The financial world gives all the great ingredients to make great cinema with drama, scheming, twists, turns, plots, tragedy, ingenuity, catastrophe, redemption, and sometimes comedy. Most of the movies/documentaries have been built on true stories, real-life incidents, and portray executives at the financial high table in poor light. Their unbelievable tales of excesses, greed, risk-taking on other people’s money, and arrogance make for compelling screenplays.

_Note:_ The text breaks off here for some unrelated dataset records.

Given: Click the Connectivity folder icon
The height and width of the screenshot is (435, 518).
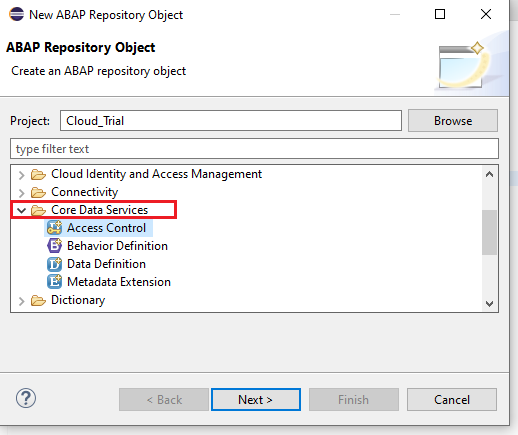Looking at the screenshot, I should 38,192.
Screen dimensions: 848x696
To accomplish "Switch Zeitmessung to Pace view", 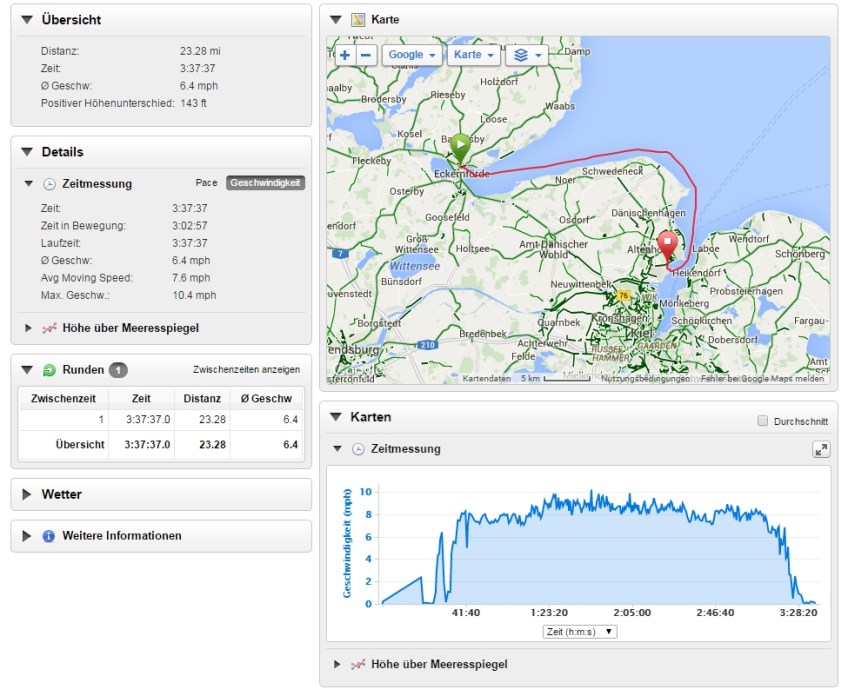I will pyautogui.click(x=206, y=183).
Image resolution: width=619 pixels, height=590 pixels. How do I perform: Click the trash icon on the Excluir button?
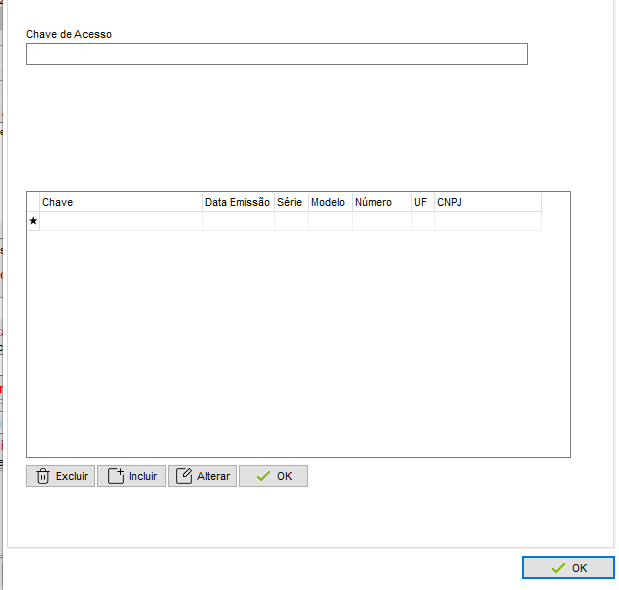[x=43, y=476]
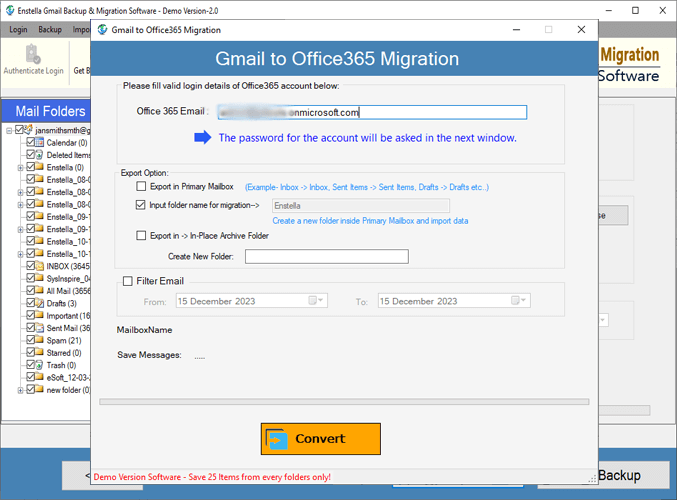Collapse the jansmithsmth account tree node

[x=9, y=130]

Here are my top 5 Favorite Investment Movies. I think everyone must watch.

1. Inside Job (2010)

More of a documentary, than a feature film, ‘Inside Job’ was directed by Charles Ferguson. It is about the 2007-08 sub-prime financial crisis and reveals how insiders – from conniving investment bankers to clueless regulators – were responsible for the havoc that rained over the world economy. Charles Ferguson said the film is about the “systemic corruption” of the US financial services industry and the “grave consequences of that systemic corruption“.

The gripping pace of the movie won it several awards. It was acclaimed by critics for its research and handling of complex financial transactions & instruments. The film explores in five parts how decade-old systemic changes in policy and banking practices helped create the sub-prime mortgage bubble and its eventual burst. These parts were:

  • How We Got Here
  • The Bubble
  • The Crisis
  • Accountability
  • Where We Are Now.

The documentary does not fail mention the prescient views of Raghuram Rajan, then Chief Economist at the IMF, at the Federal Reserve annual Jackson Hole conference in 2005. In that meeting, Rajan had warned about the growing fault lines and risks in the financial system and proposed ways to mitigate such risks. A former US Treasury Secretary Lawrence Summers called Rajan a “luddite” and his warnings “misguided!”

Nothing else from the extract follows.